# EXTRAIT À LIRE
Dès que Mike s’arrêtait de parler un mec qui nous avait rejoint directement à l’embarcadère pointait son bras vers des branches en demandant quel arbre c’était. Et parce qu’à un moment j’ai eu le malheur de poser une question sur les tupelos, Francis l’arboriste s’est mis à croire que j’adorais ça, les tupelos ! Toutes les vingt minutes il m’en montrait un, et Mike infirmait avec un nom latin.
La deuxième pause fut plus sérieuse, puisque notre guide pas touristique du tout nous a expliqué non pas le système digestif des crocodiles, mais plutôt la situation écologique du coin.
Et vas y que la Louisiane perd, attention métaphore JT de 20h, un stade de foot de marécages toutes les 15 minutes !

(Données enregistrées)
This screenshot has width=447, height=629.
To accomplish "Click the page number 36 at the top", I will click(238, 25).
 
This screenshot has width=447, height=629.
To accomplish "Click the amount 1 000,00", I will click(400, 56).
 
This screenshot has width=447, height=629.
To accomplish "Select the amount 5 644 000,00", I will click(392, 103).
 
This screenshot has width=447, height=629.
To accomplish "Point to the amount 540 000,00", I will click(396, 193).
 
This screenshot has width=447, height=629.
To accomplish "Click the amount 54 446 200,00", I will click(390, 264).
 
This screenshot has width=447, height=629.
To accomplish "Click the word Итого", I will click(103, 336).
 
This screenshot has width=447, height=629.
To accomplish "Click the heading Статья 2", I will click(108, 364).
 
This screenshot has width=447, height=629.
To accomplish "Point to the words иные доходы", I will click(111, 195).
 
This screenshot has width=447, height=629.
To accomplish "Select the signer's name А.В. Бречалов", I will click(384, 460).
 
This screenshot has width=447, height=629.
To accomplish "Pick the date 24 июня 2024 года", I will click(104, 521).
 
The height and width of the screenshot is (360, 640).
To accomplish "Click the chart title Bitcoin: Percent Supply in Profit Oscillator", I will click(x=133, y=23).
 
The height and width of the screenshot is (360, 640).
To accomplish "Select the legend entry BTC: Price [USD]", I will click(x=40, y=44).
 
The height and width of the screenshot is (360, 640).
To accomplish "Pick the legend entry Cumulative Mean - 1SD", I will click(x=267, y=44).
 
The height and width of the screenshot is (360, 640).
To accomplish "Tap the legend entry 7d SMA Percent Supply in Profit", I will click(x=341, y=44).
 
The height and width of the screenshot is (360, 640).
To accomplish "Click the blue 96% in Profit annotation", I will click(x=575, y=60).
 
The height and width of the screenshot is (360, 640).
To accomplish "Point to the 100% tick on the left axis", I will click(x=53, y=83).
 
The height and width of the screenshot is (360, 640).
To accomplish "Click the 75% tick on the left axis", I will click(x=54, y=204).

# CONSIGNES
[A] Traduisez en anglais cette phrase de l'extrait : « La deuxième pause fut plus sérieuse, puisque notre guide pas touristique du tout nous a expliqué non pas le système digestif des crocodiles, mais plutôt la situation écologique du coin. »
[B] Renvoyez, tel qu'il figure dans l'extrait, le passage qui commence aux mots « Dès que Mike » et s'arrête après les mots « 15 minutes ! ».
Les données enregistrées ne jouent ici aucun rôle.

# RÉPONSES AUX CONSIGNES
[A] The second stop was more serious, since our not-at-all-touristy guide explained to us not the digestive system of crocodiles, but rather the ecological situation of the area.

[B]
Dès que Mike s’arrêtait de parler un mec qui nous avait rejoint directement à l’embarcadère pointait son bras vers des branches en demandant quel arbre c’était. Et parce qu’à un moment j’ai eu le malheur de poser une question sur les tupelos, Francis l’arboriste s’est mis à croire que j’adorais ça, les tupelos ! Toutes les vingt minutes il m’en montrait un, et Mike infirmait avec un nom latin.
La deuxième pause fut plus sérieuse, puisque notre guide pas touristique du tout nous a expliqué non pas le système digestif des crocodiles, mais plutôt la situation écologique du coin.
Et vas y que la Louisiane perd, attention métaphore JT de 20h, un stade de foot de marécages toutes les 15 minutes !